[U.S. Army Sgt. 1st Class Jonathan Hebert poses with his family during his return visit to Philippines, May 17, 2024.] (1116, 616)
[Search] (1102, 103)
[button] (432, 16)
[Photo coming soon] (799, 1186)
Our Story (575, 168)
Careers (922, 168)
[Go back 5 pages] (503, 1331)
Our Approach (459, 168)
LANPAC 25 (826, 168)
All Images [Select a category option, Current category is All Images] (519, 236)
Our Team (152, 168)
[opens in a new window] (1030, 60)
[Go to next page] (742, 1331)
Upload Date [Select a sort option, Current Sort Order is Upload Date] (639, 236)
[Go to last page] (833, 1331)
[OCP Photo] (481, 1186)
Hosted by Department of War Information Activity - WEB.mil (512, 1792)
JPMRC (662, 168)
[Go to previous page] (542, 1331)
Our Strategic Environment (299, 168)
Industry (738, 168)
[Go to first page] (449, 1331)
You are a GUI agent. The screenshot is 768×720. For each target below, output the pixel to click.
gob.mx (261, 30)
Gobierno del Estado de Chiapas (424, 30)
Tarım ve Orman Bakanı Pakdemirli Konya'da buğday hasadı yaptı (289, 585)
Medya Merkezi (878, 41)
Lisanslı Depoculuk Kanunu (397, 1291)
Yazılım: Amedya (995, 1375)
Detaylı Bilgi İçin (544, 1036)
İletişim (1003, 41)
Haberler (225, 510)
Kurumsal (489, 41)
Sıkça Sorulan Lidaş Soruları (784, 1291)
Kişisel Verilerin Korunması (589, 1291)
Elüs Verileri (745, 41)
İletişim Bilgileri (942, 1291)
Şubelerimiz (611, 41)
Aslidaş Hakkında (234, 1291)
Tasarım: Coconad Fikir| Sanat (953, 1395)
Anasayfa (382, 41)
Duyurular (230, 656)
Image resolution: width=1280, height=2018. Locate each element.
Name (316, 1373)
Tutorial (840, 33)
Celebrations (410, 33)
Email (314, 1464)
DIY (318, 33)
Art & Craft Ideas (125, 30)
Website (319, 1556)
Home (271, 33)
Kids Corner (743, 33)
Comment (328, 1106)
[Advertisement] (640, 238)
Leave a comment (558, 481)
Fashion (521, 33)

____________

STATED PROBLEM
Rewrite all of the records above as a numbered list, omitting any blank lines.

RESPONSE TO THE EXERCISE
1. [U.S. Army Sgt. 1st Class Jonathan Hebert poses with his family during his return visit to Philippines, May 17, 2024.] (1116, 616)
2. [Search] (1102, 103)
3. [button] (432, 16)
4. [Photo coming soon] (799, 1186)
5. Our Story (575, 168)
6. Careers (922, 168)
7. [Go back 5 pages] (503, 1331)
8. Our Approach (459, 168)
9. LANPAC 25 (826, 168)
10. All Images [Select a category option, Current category is All Images] (519, 236)
11. Our Team (152, 168)
12. [opens in a new window] (1030, 60)
13. [Go to next page] (742, 1331)
14. Upload Date [Select a sort option, Current Sort Order is Upload Date] (639, 236)
15. [Go to last page] (833, 1331)
16. [OCP Photo] (481, 1186)
17. Hosted by Department of War Information Activity - WEB.mil (512, 1792)
18. JPMRC (662, 168)
19. [Go to previous page] (542, 1331)
20. Our Strategic Environment (299, 168)
21. Industry (738, 168)
22. [Go to first page] (449, 1331)
23. You are a GUI agent. The screenshot is 768×720. For each target below, output the pixel to click.
24. gob.mx (261, 30)
25. Gobierno del Estado de Chiapas (424, 30)
26. Tarım ve Orman Bakanı Pakdemirli Konya'da buğday hasadı yaptı (289, 585)
27. Medya Merkezi (878, 41)
28. Lisanslı Depoculuk Kanunu (397, 1291)
29. Yazılım: Amedya (995, 1375)
30. Detaylı Bilgi İçin (544, 1036)
31. İletişim (1003, 41)
32. Haberler (225, 510)
33. Kurumsal (489, 41)
34. Sıkça Sorulan Lidaş Soruları (784, 1291)
35. Kişisel Verilerin Korunması (589, 1291)
36. Elüs Verileri (745, 41)
37. İletişim Bilgileri (942, 1291)
38. Şubelerimiz (611, 41)
39. Aslidaş Hakkında (234, 1291)
40. Tasarım: Coconad Fikir| Sanat (953, 1395)
41. Anasayfa (382, 41)
42. Duyurular (230, 656)
43. Image resolution: width=1280, height=2018. Locate each element.
44. Name (316, 1373)
45. Tutorial (840, 33)
46. Celebrations (410, 33)
47. Email (314, 1464)
48. DIY (318, 33)
49. Art & Craft Ideas (125, 30)
50. Website (319, 1556)
51. Home (271, 33)
52. Kids Corner (743, 33)
53. Comment (328, 1106)
54. [Advertisement] (640, 238)
55. Leave a comment (558, 481)
56. Fashion (521, 33)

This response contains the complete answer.